Mein Berlinale-Tag: Alice Brauner

Alkoholfrei oder mit Mamas Geheimrezept

Mein Tag startet heute mit einem Frühstück an der Neuen Schönhauser Straße auf Einladung des Goethe-Instituts. Unsere Firma und meine Familie sind sehr eng mit dem Goethe-Institut verbunden, weil es weltweit die Filme meines Vaters Artur Brauner, die den Opfern des Holocaust gewidmet sind, präsentiert.

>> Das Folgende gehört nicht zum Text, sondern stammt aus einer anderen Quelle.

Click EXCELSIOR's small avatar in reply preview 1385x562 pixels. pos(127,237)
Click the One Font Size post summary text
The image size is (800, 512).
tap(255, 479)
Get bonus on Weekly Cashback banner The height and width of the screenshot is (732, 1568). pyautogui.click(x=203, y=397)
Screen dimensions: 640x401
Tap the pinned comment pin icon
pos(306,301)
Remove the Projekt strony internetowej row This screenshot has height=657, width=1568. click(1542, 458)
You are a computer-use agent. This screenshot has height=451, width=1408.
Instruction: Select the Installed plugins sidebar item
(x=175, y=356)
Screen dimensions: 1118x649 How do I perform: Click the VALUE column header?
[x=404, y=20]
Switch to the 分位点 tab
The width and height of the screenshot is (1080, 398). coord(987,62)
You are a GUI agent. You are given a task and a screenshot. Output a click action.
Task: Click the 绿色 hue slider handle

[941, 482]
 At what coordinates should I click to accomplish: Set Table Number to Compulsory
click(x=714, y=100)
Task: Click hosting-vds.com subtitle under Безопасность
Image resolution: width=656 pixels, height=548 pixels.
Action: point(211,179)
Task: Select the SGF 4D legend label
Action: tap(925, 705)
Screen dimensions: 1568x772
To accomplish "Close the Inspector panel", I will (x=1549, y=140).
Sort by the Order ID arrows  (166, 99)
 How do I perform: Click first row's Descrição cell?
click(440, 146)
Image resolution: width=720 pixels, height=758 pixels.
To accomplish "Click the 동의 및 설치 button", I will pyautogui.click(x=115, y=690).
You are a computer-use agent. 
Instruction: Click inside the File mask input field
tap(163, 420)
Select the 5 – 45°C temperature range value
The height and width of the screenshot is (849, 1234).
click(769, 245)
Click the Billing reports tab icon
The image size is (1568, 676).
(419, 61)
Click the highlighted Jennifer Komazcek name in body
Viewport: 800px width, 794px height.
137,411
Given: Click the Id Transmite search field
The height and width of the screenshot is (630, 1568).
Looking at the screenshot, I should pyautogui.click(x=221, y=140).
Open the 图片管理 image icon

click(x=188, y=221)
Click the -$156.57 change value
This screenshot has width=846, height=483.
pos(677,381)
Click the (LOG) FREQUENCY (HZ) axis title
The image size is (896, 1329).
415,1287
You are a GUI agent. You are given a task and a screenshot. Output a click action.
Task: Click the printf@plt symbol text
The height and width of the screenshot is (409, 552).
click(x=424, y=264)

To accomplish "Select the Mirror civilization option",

Das Treffen ist traditionell ein sehr schöner Termin und ich hoffe, dass es gestern nicht so spät geworden ist, damit ich ausgeschlafen bin. Die ersten Festivaltage haben es immer in sich. Nebenbei kümmere ich mich ja auch um meine 12-jährigen Zwillingssöhne. Deshalb muss ich unbedingt fit bleiben und dafür gibt es nur zwei Möglichkeiten. Nummer eins: keinen Alkohol trinken, stattdessen zwölf Tassen heiße Zitrone täglich. Oder Nummer zwei: sich ans Hausrezept meiner Mama Maria halten: nur Wodka pur trinken und immer schön Weißbrot dazwischen essen. Zurück zum Tag: Ohne Pause geht es weiter zu einem Treffen ins Hollywood Media Hotel mit einem Drehbuchautoren, der seine neue Komödie vorstellen will. Danach rase ich nach Hause, weil ich abends zum Empfang des Medienboards Berlin-Brandenburg gehen will. Außerdem habe ich eine Einladung ins Borchardt. Da bin ich sowieso fast jeden Abend. Aber es gibt noch einen neuen Treffpunkt, die "in"-Actors-Lounge in der Bar "The Lodge" in Mitte.